Project director Joseph Matteo, founder and CEO of the local research firm NanoTek, is building a small, microfluidic machine to quickly and reliably synthesize drugs, medicines, diagnostic imaging agents and other compounds.
His work is part of the CNMS Jump Start Program, which gives selected nanoscience projects access to ORNL research facilities and staff before the center begins full operation in October.
The program includes more than 75 research proposals, all of which are evaluated by an external scientific review committee, selected for scientific merit and quality, and will be published in the scientific press.
"Being local and one of the first commercial clients of the CNMS, I feel added responsibility to make this a success," Matteo said. "There is a huge amount of support from the community. The road is by no means easy, but this region has a unique opportunity in having the first of five of these centers in the country, and we are trying to take advantage of it."
CNMS is the first of five Nanoscale Science Research Centers being built by the Department of Energy. The center will be housed in an 80,000-square-foot building on Chestnut Ridge beside the Spallation Neutron Source.
Assisting Matteo will be ORNL researchers Timothy McKnight and Gomez Wright, of Engineering Science and Technology Division and Michael Simpson of the Condensed Matter Sciences Division. Simpson is a CNMS Theme Leader, and a joint ORNL-University of Tennessee scientist.
Matteo's device uses ORNL developed technology to manipulate ions in a stream of solution. Potential commercial applications can be found in industry, medicine, and even bio-threat detection. The high-speed, low-volume characteristics are ideally suited to demanding applications such as individualized medicines and drugs tailored to each patients needs; short-order manufacturing of drugs/chemicals with a short shelf life; and a better way to make short-lived radioactive compounds for medical diagnostic imaging technology such as positron emission tomography (PET).
His ideas to enhance the chemistry of drug development offer many advantages over commercially available technology. While current methods can rapidly explore thousands of variants of a compound to achieve a certain solution, their parallel high-volume nature is not information driven.
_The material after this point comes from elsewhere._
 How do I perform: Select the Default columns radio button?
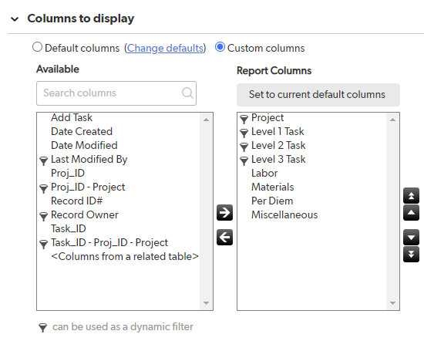(37, 47)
A closed-loop, information driven system offers a serial or sequential discovery method and promises a more "intelligent" drug-making process, Matteo said.
"Combinatorial or parallel processing chemistry can do a process thousands of times to get the right answer, but its like casting a large net to capture a small solution," Matteo said. "If you've pointed the device in the wrong direction, you'll need to cast again.
"With a serial approach, if you can learn something every step of the way, you can very efficiently find a solution. The challenge is to build more and more intelligence into a closed-loop discovery machine that synthesizes the drug, tests it, gets information along the way, feeds it back, and optimizes the drug to the desired properties."
The concept presents the potential for "point of use" synthesis of drugs and a new era of personalized medicine, where patients visit the doctor, have tests done, and receive medicines formulated especially for them in minutes.
Matteo, a former division director for CTI, a Knoxville molecular imaging firm, cited Tech 2020, an Oak Ridge regional economic development organization, and ORNL's Technology Transfer directorate for encouraging his project. He said establishment of the CNMS was the driver that inspired him to pursue his ideas for nanotechnology applications.
"I had a fundamental interest in nanotechnology for many years. Once I found an application and learned more about it, I became really intrigued, but the real launching pad for me deciding to do this was the CNMS facility being built here," Matteo said. "Certainly, without that I would not have done this. It is absolutely the cornerstone."